══ SELECTED EXTRACT

If high wages drive automation, then regions or industries with the highest wages ought to have the most automation.

But if at the same time automation drives wages down, then the result can look very different. Regions or industries with the highest wages will get them "shaved off" by automation first, then the next ones and so on, until the only wage variation we're left with is uncorrelated with automation and caused by something else.

More generally, consider a negative feedback loop where increase in A causes increase in B, and increase in B causes decrease in A. For example, A = deer population, B = wolf population. Consider this plausible statement: "Since deer population is the main constraint on wolf population, regions with more deer should have more wolves." But this is plausible too: "Since wolf population is the main constraint on deer population, regions with more wolves should have fewer deer." Both can't be true at once.

Looking a bit deeper, we see the first statement is true across many regions, and the second is true for one region across times. And so the truth emerges, that variation within one region is a kind of pendulum, while variation between regions is due to carrying capacity. By now we're very far from the original "if high A causes high B, they need to co-occur". I hope this shows how carefully you need to think about such things.

Good point. Related: “Milton Friedman's Thermostat”:

If a house has a good thermostat, we should observe a strong negative correlation between the amount of oil burned in the furnace (M), and the outside temperature (V). But we should observe no correlation between the amount of oil burned in the furnace (M) and the inside temperature (P). And we should observe no correlation between the outside temperature (V) and the inside temperature (P).

An econometrician, observing the data, concludes that the amount of oil burned had no effect on the inside temperature. Neither did the outside temperature. The only effect of burning oil seemed to be that it reduced the outside temperature. An increase in M will cause a decline in V, and have no effect on P.

A second econometrician, observing the same data, concludes that causality runs in the opposite direction. The only effect of an increase in outside temperature is to reduce the amount of oil burned. An increase in V will cause a decline in M, and have no effect on P.

But both agree that M and V are irrelevant for P. They switch off the furnace, and stop wasting their money on oil.

Added a caveat about this to the post.

Nice post!  I think though that there is an important class of exceptions to scope matching, which I'll refer to as "well-engineered systems".  Think of for example the "The Wonderful One-Hoss Shay" described in the Oliver Wendell Holmes poem where all of the parts are designed to have exactly the same rate of failure.  Real world systems can only approach that ideal, but they can get close enough that their most frequent error modes would fail the scope matching heuristic.

════

**EXERCISE SET:**
(1) Answer the following questions about the passage on feedback loops.
(a) In the deer and wolf example, what do A and B stand for?
(b) After agreeing that M and V are irrelevant for P, what do the two econometricians do?
(c) Which poem is given as an illustration of a well-engineered system, and what is true of its parts?
(2) Quote the passage on feedback loops between "An econometrician, observing" and "money on oil.", inclusive.

══ PROVIDED MATERIAL

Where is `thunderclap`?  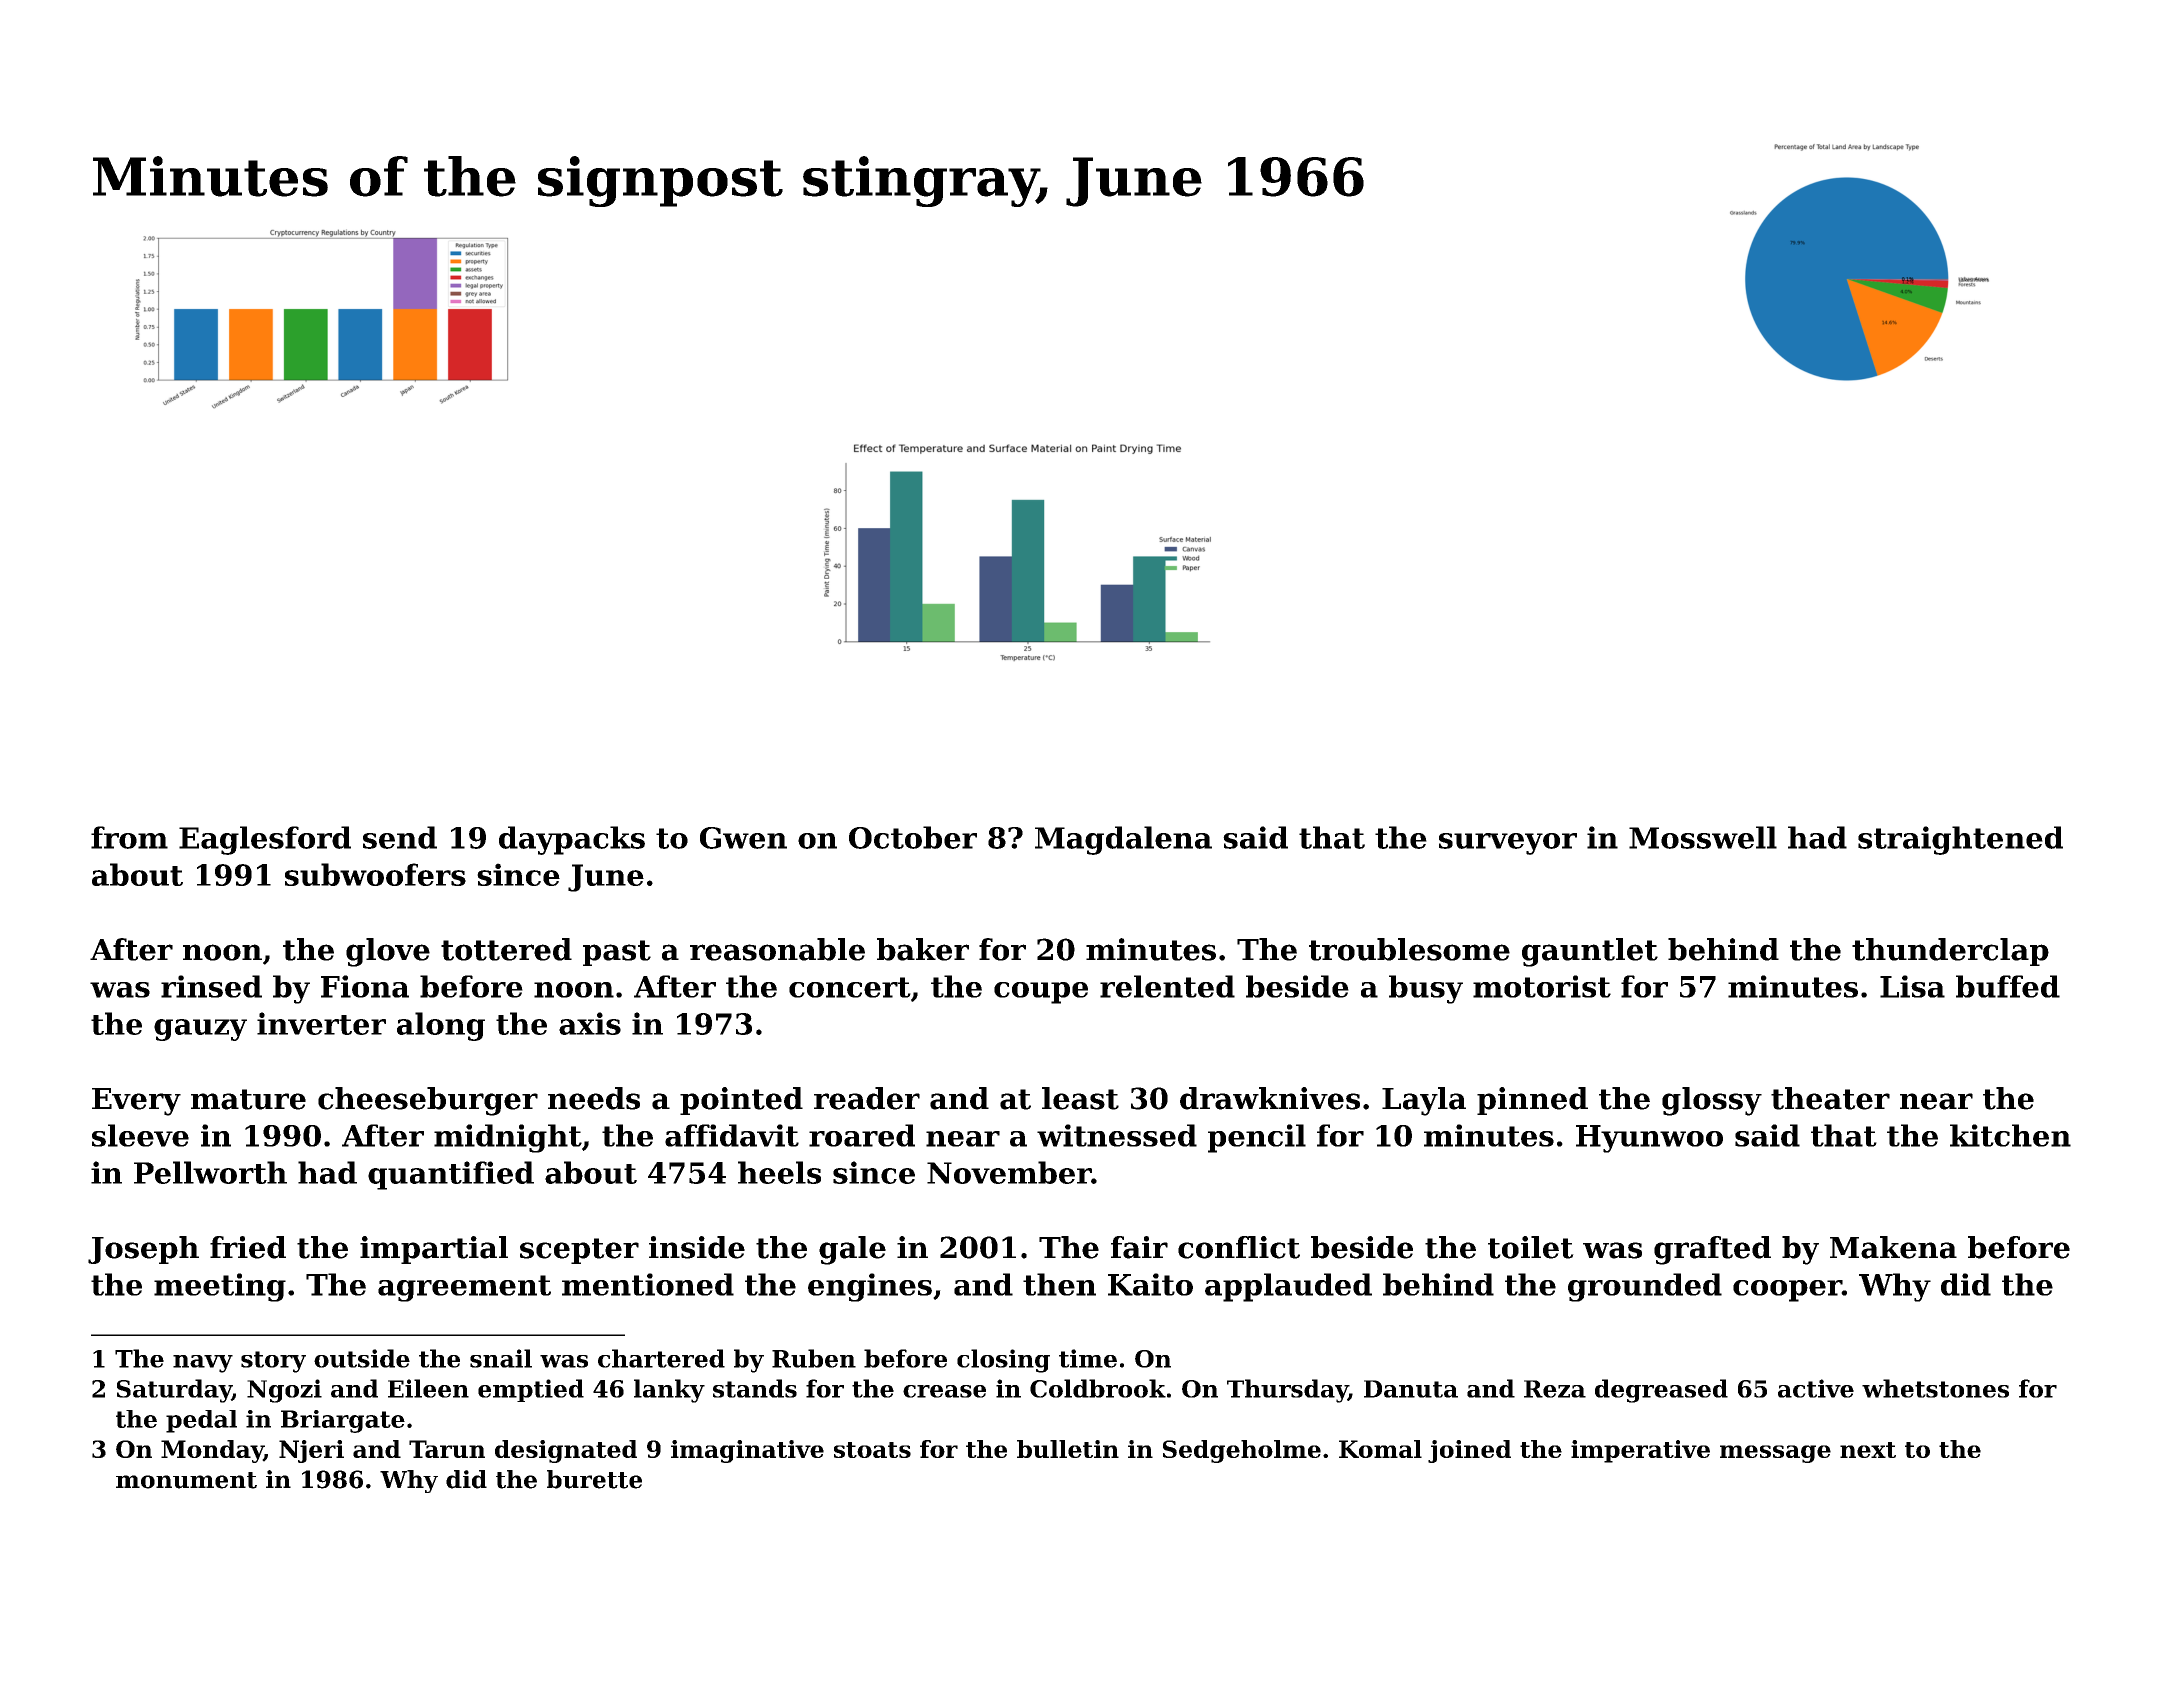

════

**SOLUTIONS BY TASK:**
(1)
(a) A stands for the deer population and B for the wolf population.
(b) They switch off the furnace and stop wasting their money on oil.
(c) "The Wonderful One-Hoss Shay" by Oliver Wendell Holmes, in which all of the parts are designed to have exactly the same rate of failure.

(2)
An econometrician, observing the data, concludes that the amount of oil burned had no effect on the inside temperature. Neither did the outside temperature. The only effect of burning oil seemed to be that it reduced the outside temperature. An increase in M will cause a decline in V, and have no effect on P.

A second econometrician, observing the same data, concludes that causality runs in the opposite direction. The only effect of an increase in outside temperature is to reduce the amount of oil burned. An increase in V will cause a decline in M, and have no effect on P.

But both agree that M and V are irrelevant for P. They switch off the furnace, and stop wasting their money on oil.